I don't think there is a high desire to have advanced OCR support for animated GIF file. That's a very special rare need. Obviously the first image in an animated GIF is already read and processed with the current code. Processing all images in a file can be done with a simple external conversion.

So the animated GIF issue has very low priority for me.

The huge time which is required to process an image without visible content is more important for me, as I expect that "normal" scans with text can suffer from extended processing time, too. And OCR processing time has high priority.

egorpugin commented 3 years ago

Funny, I tried to optimize hot path using pixCountPixelsInRect instead of pixCountPixels. I thought it won't create a new pix, but it does exactly the same as the commented code on the left side.

image

DanBloomberg commented 3 years ago

Both pixRasterop() and pixCountPixels() are optimized, so using them together -- first cropping the rectangle with rasterop and then counting the ON pixels -- is very efficient.

egorpugin commented 3 years ago

But is it possible to count pixels directly on the original pix?

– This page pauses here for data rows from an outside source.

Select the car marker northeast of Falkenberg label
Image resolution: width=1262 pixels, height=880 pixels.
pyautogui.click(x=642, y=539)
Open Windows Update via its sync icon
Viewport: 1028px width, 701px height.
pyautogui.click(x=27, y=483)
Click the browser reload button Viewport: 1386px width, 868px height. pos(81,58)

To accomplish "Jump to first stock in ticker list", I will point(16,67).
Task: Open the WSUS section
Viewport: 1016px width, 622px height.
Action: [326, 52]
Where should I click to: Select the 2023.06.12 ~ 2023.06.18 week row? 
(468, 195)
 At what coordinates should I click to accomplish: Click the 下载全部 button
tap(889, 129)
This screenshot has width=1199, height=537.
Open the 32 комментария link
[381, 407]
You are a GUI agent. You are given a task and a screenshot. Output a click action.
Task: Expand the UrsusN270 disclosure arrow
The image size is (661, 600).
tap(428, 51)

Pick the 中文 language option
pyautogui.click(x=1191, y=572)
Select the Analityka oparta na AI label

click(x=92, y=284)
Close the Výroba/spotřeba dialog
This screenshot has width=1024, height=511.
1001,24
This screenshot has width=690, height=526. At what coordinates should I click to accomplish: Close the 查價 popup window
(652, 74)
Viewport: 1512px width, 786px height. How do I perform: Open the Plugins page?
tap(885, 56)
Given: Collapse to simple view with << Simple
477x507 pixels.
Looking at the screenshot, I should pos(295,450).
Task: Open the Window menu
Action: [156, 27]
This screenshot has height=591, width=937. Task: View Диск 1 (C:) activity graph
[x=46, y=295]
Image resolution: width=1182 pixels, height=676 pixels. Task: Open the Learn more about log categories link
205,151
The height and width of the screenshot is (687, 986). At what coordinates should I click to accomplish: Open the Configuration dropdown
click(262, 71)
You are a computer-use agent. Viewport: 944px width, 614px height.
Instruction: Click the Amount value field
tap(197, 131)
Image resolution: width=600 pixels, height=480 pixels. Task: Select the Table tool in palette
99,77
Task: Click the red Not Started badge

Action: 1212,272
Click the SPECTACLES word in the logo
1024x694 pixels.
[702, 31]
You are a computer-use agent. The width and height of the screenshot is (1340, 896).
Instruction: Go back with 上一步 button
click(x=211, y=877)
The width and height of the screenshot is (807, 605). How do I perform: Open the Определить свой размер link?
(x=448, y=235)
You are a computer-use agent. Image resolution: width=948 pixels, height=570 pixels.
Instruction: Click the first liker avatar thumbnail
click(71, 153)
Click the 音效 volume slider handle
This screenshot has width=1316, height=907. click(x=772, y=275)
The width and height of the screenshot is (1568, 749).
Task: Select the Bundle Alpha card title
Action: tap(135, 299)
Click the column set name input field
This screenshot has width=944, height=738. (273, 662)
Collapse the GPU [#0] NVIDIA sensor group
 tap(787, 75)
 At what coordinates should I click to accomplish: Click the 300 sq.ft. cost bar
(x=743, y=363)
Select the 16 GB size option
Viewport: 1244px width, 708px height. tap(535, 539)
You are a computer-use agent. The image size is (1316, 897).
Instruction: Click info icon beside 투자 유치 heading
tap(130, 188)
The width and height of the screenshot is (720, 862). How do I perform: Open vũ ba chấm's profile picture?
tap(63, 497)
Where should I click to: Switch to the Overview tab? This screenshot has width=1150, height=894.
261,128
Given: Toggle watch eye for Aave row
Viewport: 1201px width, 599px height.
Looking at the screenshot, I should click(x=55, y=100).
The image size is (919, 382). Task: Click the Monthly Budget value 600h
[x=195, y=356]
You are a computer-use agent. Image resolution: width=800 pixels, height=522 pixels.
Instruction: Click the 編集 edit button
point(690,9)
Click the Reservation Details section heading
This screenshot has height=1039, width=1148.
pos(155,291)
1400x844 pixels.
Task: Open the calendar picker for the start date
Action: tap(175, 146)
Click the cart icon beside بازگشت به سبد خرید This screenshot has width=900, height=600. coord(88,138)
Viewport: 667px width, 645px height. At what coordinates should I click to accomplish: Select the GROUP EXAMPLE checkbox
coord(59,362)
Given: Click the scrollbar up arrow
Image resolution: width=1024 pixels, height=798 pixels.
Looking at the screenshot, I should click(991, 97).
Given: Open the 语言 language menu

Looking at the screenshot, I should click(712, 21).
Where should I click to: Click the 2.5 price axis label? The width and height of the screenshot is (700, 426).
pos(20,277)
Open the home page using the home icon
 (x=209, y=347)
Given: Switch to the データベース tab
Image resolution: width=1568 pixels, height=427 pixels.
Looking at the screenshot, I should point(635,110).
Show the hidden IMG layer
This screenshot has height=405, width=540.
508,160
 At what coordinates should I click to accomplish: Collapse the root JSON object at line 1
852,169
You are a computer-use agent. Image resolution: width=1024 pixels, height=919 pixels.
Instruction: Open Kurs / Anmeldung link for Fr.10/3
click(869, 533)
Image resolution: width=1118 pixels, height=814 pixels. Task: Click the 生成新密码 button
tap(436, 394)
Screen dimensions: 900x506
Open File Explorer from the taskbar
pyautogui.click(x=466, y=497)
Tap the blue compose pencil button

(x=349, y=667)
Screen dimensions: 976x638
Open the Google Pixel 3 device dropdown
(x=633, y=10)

DanBloomberg commented 3 years ago

Yes, of course, but it would be a bit complicated to do it efficiently. The 1 bpp image has 32 pixels in each word. Each raster line in general would have a partial word at the beginning, a series of complete words, and a partial word at the end. And the first partial word might be the only one that has any pixels, so you have to worry about that case as well. You would need to mask and shift the two partial words before running them, byte by byte through the table that counts ON pixels. You can see how this is done for the last partial word in pixCountPixels().

You are welcome to extend pixCountPixels() to take an arbitrary rectangle :-)

egorpugin commented 3 years ago

I'm thinking here also about 8bpp b/w image to speedup such calcs. The question is how will this increase overall memory consumption. Do we really need 1bpp in tess?

DanBloomberg commented 3 years ago

All this pixel counting is for 1 bpp. With 8 bpp it is much simpler to do most calculations efficiently. For example, with 8 bpp you might be making histograms.

stweil commented 3 years ago

@egorpugin, are you sure that pixCountPixels is the bottleneck here? gprof shows that most of the time is spent in 406709317 calls of GridSearch which calls 1355965899 times std::_Hashtable, so find and insert for the std::unordered_list are the time critical operations. Obviously that list is not small, so those operations cost a lot of time.

It is possible to optimize the code and use only insert, no find, but that gives only a very small improvement.

egorpugin commented 3 years ago

On windows I see that pixCountPixels is the slowest part. See https://github.com/tesseract-ocr/tesseract/issues/3369#issuecomment-809326001

DanBloomberg commented 3 years ago

Make sure that you are calling pixCountPixelsInRect() with tab8 defined as the 4th arg. Otherwise, each time pixCountPixels() is called, it has to make the 256-entry tab8.

amitdo commented 3 years ago

https://bentkus.eu/ocr_while_loop.png

With the code from #3418, the processing ends after less than half second, when Sauvola binarization is used.